Enrico seemed reserved when IIH professional initially arrived to engage Enrico in IIH activity. Enrico seemed to loosen up when IIH Professional engaged him in some small talk about his weekend. Enrico was able to fully engage himself in the activity which was evident by his ability to focus on each task at hand without having to be redirected. Enrico stated, "hanging out with my grandma", was his favorite way to spend his time. IIH Professional facilitated Client Family Team meeting which included Enrico, Enrico's grandmother, his grandmother's male companion, and entire IIH team in order to discuss and review past behaviors to assess progress or lack thereof, new issues of concern, safety concerns, interventions, as well as Enrico and his family strengths. IIH Professional made introductions between Enrico and his family and new IIH Team lead. IIH Professional prompted Enrico and his family to discuss any concern and/or issues that they felt needed to be addressed by IIH Team. IIH Professional encouraged Enrico to open up and reveal feelings concerning the issues that his family felt needed to be addressed. IIH Professional documented all information received and discussed in the CFT meeting. The following issues were discussed: -Enrico smoking cigarettes (Enrico reported that he quit) -Enrico display of immature behavior -Enrico's refusal to complete task set by his grandmother -Enrico engaging in unsafe behaviors such as setting fire to things in the home such as pencils and other objects in the home, and meeting neighbors on the room of his home which may also lead to home invasions. -Enrico's feelings of abandonment in regards to his biological parents. Enrico's inability to manage his anger -Enrico's grandmother enforcing rules in the home and implementing consequences. -IIH Professional's helping Enrico's grandmother advocate for his education and behavioral modifications in school setting -Enrico and his grandmother's positive relationship. IIH Professional and team discussed CFT meeting and assessed the family dynamic that was displayed in the meeting between Enrico and his grandmother and the role

Enrico's grandmother friend plays in his life. IIH Team assessed Enrico's clingy behavior in regards to his grandmother as well as the immaturity that was displayed by all family members in regards to how they tend to communicate with Enrico.

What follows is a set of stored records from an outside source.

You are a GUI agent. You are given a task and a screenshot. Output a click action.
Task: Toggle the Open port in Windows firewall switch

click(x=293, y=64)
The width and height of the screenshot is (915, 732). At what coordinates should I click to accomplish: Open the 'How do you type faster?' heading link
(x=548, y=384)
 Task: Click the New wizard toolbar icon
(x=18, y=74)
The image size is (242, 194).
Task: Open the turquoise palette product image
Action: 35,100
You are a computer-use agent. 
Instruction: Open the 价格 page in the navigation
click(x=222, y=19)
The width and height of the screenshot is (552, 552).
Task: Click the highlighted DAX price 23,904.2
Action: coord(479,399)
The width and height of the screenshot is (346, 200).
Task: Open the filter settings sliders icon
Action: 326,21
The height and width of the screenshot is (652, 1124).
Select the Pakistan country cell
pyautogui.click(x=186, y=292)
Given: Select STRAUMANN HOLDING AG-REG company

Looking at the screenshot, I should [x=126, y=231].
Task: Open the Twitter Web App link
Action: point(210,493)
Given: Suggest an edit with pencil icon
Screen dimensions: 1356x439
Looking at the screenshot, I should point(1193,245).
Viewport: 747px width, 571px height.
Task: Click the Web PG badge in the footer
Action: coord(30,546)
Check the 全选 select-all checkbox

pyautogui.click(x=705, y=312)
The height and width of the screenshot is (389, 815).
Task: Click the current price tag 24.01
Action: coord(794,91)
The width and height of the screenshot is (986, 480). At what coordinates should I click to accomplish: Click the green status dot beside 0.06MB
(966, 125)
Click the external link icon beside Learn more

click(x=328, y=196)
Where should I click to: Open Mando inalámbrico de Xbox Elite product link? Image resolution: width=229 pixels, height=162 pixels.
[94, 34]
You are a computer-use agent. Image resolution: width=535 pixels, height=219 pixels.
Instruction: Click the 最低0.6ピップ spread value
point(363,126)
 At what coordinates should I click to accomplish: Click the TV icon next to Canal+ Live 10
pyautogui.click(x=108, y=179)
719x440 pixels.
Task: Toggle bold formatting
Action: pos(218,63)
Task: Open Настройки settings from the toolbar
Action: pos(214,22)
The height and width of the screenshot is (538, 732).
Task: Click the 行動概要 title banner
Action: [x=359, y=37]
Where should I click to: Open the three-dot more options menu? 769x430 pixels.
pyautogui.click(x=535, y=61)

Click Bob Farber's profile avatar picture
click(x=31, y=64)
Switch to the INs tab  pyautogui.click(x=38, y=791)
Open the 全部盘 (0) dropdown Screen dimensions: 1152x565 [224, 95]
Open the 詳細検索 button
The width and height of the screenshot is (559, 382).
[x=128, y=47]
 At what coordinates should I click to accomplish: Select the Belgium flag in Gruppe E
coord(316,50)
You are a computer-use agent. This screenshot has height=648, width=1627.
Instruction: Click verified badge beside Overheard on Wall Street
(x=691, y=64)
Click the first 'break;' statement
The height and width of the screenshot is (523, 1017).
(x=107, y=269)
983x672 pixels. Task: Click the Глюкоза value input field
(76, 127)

Enrico was quiet during the CFT and let his grandmother and her companion do a lot of the talking. Enrico displayed age inappropriate behavior as he laid on his grandmother and kept complaining about being tired. However, Enrico and his grandmother displayed a healthy relationship with one another that was affectionate and loving. When his grandmother's companion joined the dynamic some immaturity was amongst the three which included bickering and finger pointing as the grandmother played referee. Enrico's grandmother's companion reported that he was providing Enrico with cigarettes. Enrico reported that he stopped smoking and was not going to smoke again. Enrico's grandmother reported that Enrico wanted to be a "gangster" and she was not going to let her grandson take that route in life. Enrico's grandmother also reported that Enrico is immature and is constantly "messing" with her which due to her heart problems causes her undue stress. Enrico's grandmother companion made the same reports regarding Enrico's behavior and how it takes a toll on his grandmother's health. Enrico's grandmother reported that Enrico engages in risk taking behaviors such as climbing on the roof of their apartment to interact with a neighborhood peer. Enrico barely said a word in regards to his behavior even when prompted. Enrico's grandmother stated that Enrico's father is in his life on a inconsistent basis which upsets Enrico because his father makes promises that he can't keep and Enrico looks forward to spending time with his father. Enrico has a very supportive grandmother that is willing to work at ensuring that Enrico is successful.